Fields penned two novels, published under the pseudonym "D. Kincaid": The Sunset Bomber (1986, published by Corgi Books in London) which was also published under the name Final Verdict (1988), and The Lawyer's Tale (1993).

===Open letter to the German chancellor===
In 1997, Fields conceived an open letter to then-German Chancellor Helmut Kohl, published as a newspaper advertisement in the International Herald Tribune, which drew parallels between the "organized oppression" of Scientologists in Germany and Nazi policies espoused by Germany in the 1930s. The letter was signed by 34 prominent figures in the U.S. entertainment industry, including the top executives of MGM, Warner Bros., Paramount, Universal, and Sony Pictures Entertainment as well as actors Dustin Hoffman and Goldie Hawn, director Oliver Stone, writers Mario Puzo and Gore Vidal, and talk-show host Larry King.

===As a teacher===
Fields taught at Stanford Law School and lectured annually at Harvard Law School.

=== Musician ===
A serious music enthusiast, Fields performed with his good friend and client George Harrison. He performed and recorded professionally as a singer and vibraphonist with Les Deux Love Orchestra, led by Bobby Woods.

Celebrating his 92nd birthday, he released his first single, a cover of the Gene Autry classic, "Back In The Saddle."

===Actor===
In 1967, Fields portrayed prosecutor "Hal Davies" on an episode of Dragnet. Fields was the real-life lawyer for the show's creator and lead actor, Jack Webb.

== Personal life ==
Fields was noted as having "cultivated a dapper and urbane image, based in part on his fondness for English tailoring and English history", according to the Los Angeles Times.

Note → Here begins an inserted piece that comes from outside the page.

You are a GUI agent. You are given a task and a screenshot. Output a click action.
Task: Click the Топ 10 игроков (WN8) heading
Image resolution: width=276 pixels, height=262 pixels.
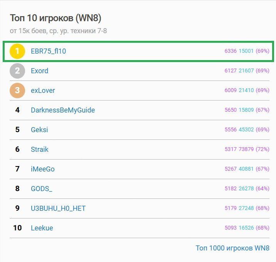[x=56, y=18]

He married three times. After graduating from law school, Fields married his college sweetheart, Amy Markson, with whom he had one son, James Elder Fields (born 1955). In 1960, he married fashion model Lydia Minevitch (daughter of musician Borrah Minevitch) whose divorce he had handled two years prior. She died of lung cancer in 1986, after 27 years of marriage. He met his third wife, art expert Barbara Guggenheim, after she hired him to defend her when, in 1989, she was sued by Sylvester Stallone; they married in 1991.

Fields was survived by his son, James, and two grandchildren, Michael Lane Fields, and Annabelle Fields.

== Death ==
Fields died at his home in Malibu, California, from complications of Long COVID on August 7, 2022, at age 93.

He was buried at a private service at Pierce Brothers Westwood Village Memorial Park and Mortuary in Los Angeles.

== Memorial ==
On October 2, 2022, a memorial was held for Bert Fields at The Eli and Edythe Broad Stage at the Santa Monica College Performing Arts Center. Speakers included Tom Cruise, Rich Eisen, Jeffrey Katzenberg, Susan Estrich, Dustin Hoffman and his daughter Ali Hoffman, Michael Ovitz, Elaine May, members of his family, and his wife, Barbara Guggenheim.

==See also==
- The American Reporter – "The Pooh Papers" is an archive of 28 articles in the online daily newspaper written by Joe Shea about the celebrated Stephen Slesinger Inc. v. Walt Disney Studios case, in which Fields won a preliminary $200 million judgment but was forced to disqualify himself before the matter was heard at trial. The case was ruled in Disney's favor 18 years after it was filed in Los Angeles Superior Court, with aspects of it having gone to the U.S. Supreme Court. Fields' role in some of the key hearings is explored at length. According to the plaintiffs, Fields' fee (divided among many attorneys) reached $1 million a month before his recusal.